Damit ist aber das Sach-Problem noch nicht gelöst. Frau Schmidt erläutert kurz, warum Pünktlichkeit für den Erfolg des Betriebs wichtig ist; Frau Özkaya erläutert, dass sie ihre Eltern nicht allein lassen kann, wenn es ihnen schlecht geht. Das  für beide jeweils gut nachzuvollziehen; sie verstehen nun die Werte der jeweils anderen Seite: Auch Frau Özkaya ist Verlässlichkeit sehr wichtig, und auch Frau Schmidt umgekehrt weiß Loyalität als Wert zu schätzen. Am Flipchart (s. Bild) werden die Interessen festgehalten.

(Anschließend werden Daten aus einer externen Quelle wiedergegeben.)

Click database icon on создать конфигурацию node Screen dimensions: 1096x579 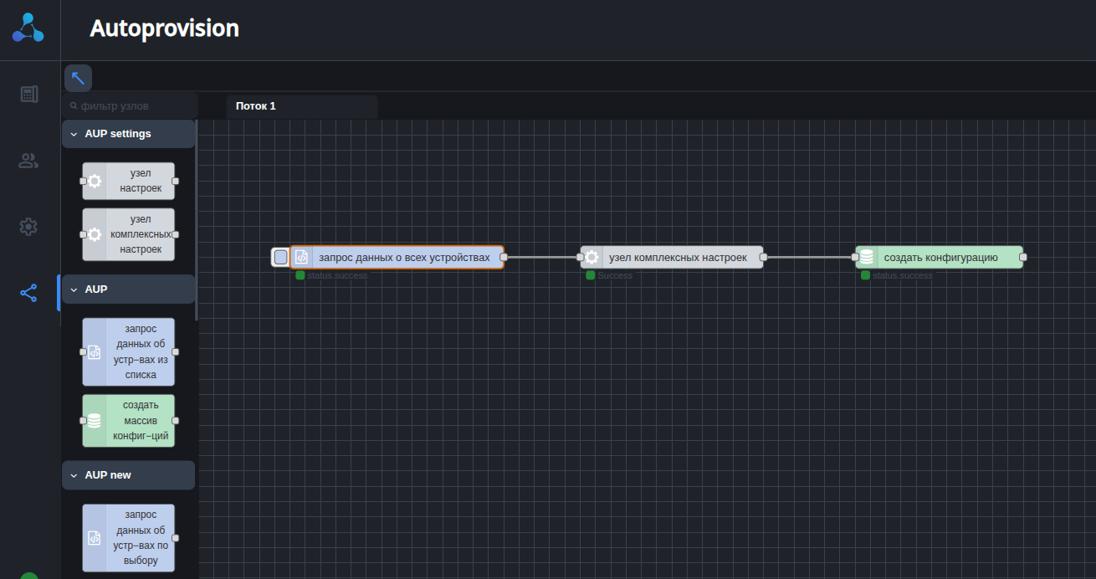coord(867,258)
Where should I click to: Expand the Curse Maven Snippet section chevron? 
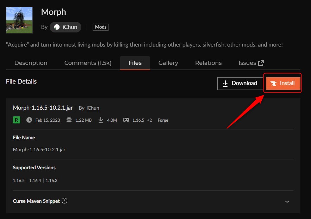point(287,201)
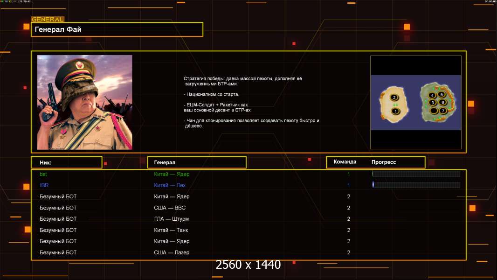The width and height of the screenshot is (497, 280).
Task: Click the 'Команда' column header
Action: click(345, 162)
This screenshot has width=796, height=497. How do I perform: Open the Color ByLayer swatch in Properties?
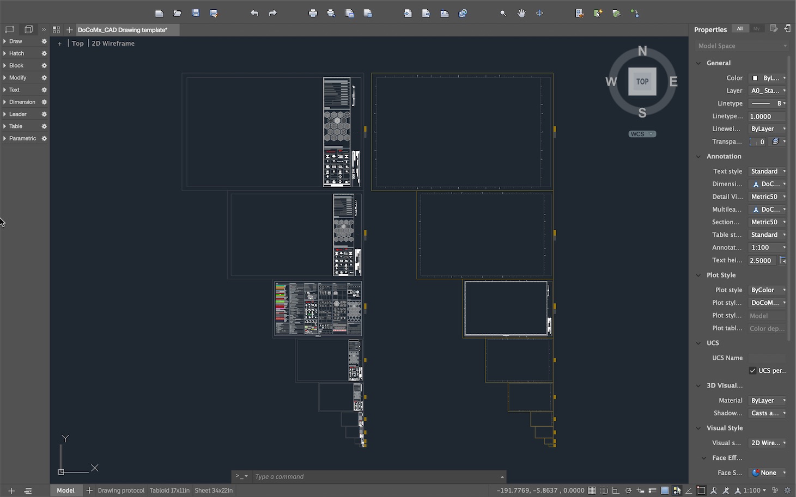point(756,77)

Auf Grundlage dieses gegenseitigen Verständnisses werden dann in Phase 4 der Mediation Lösungsoptionen gesucht, die alle genannten Interessen befriedigen können.

Natürlich sind die Lösungen, ebenso wie die Interessenlagen, in der Regel komplexer als in diesem Beispiel. Und doch reichen in der Regel 1-2 Tage, um auch komplexe Konflikte auf diesem Wege zu lösen und anschließend erheblich effektiver zusammenarbeiten zu können.